The problem
Check each line of the listing for the word "computer" and give only the number of lines that have it.

─── Material for this exercise

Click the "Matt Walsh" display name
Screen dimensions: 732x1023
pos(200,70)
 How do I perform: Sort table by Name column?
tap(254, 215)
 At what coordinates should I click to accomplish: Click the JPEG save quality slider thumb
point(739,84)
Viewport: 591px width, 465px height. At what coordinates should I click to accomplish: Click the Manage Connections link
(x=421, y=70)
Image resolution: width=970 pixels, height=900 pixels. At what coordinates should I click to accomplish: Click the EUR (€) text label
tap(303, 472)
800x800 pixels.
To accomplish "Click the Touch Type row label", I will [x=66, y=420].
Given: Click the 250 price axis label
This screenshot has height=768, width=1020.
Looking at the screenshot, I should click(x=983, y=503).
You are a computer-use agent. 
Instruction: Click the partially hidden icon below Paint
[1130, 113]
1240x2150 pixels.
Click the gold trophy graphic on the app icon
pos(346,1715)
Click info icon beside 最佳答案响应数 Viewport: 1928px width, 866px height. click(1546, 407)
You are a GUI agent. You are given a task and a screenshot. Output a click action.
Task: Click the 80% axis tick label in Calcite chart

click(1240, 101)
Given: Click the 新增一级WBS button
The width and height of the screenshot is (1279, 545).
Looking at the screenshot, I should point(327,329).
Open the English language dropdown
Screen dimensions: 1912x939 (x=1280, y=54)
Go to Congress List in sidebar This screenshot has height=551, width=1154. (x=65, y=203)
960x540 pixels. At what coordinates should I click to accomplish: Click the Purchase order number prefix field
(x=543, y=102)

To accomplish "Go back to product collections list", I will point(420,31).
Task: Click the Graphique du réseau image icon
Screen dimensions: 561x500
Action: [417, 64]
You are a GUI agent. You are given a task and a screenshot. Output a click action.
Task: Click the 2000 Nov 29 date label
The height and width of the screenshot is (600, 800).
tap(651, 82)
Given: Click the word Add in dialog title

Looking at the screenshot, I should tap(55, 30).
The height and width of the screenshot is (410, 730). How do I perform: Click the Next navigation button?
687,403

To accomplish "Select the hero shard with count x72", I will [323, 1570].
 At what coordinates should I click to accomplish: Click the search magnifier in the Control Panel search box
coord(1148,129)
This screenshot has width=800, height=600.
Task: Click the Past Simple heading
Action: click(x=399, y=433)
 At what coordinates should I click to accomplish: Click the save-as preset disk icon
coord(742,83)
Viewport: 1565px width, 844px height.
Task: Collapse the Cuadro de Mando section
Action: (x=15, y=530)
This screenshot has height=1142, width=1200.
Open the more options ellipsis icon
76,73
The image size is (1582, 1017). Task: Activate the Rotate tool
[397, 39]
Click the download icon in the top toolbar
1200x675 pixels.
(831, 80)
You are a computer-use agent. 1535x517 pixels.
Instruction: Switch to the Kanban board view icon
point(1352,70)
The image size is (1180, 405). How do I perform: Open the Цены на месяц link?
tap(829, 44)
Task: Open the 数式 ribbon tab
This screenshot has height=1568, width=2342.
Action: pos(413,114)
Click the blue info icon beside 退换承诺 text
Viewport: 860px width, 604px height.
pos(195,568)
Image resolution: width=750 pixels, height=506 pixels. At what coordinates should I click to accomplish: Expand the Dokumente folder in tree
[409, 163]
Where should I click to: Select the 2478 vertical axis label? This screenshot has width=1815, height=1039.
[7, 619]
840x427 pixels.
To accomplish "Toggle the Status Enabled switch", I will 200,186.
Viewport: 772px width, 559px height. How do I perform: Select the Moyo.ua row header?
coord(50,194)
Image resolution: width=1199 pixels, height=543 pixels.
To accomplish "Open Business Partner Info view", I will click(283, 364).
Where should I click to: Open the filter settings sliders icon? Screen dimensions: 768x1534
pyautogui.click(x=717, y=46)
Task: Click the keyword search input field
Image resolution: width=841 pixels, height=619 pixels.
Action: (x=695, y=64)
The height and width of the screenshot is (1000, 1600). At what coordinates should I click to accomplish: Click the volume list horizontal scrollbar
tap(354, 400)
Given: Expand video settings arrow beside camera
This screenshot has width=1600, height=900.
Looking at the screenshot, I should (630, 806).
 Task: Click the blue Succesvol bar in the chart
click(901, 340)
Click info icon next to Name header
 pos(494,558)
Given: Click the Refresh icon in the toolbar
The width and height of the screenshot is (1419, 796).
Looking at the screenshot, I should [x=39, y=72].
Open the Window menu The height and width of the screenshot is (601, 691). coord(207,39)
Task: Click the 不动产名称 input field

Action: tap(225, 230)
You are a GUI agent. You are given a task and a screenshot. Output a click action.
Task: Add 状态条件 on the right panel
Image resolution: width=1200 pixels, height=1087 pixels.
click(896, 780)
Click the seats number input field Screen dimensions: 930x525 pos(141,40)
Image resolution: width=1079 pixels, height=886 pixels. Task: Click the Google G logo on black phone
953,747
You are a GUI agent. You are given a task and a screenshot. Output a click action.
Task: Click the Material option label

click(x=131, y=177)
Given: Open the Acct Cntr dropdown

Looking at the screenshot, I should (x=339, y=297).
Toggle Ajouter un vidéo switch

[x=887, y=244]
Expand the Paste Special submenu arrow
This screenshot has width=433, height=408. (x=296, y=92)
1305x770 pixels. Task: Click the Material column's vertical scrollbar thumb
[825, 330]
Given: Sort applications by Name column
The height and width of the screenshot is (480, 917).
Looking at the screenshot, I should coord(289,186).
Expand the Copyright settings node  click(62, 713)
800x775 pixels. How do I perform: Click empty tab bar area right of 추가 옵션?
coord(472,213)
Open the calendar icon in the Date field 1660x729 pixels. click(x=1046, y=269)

──────

Solution
2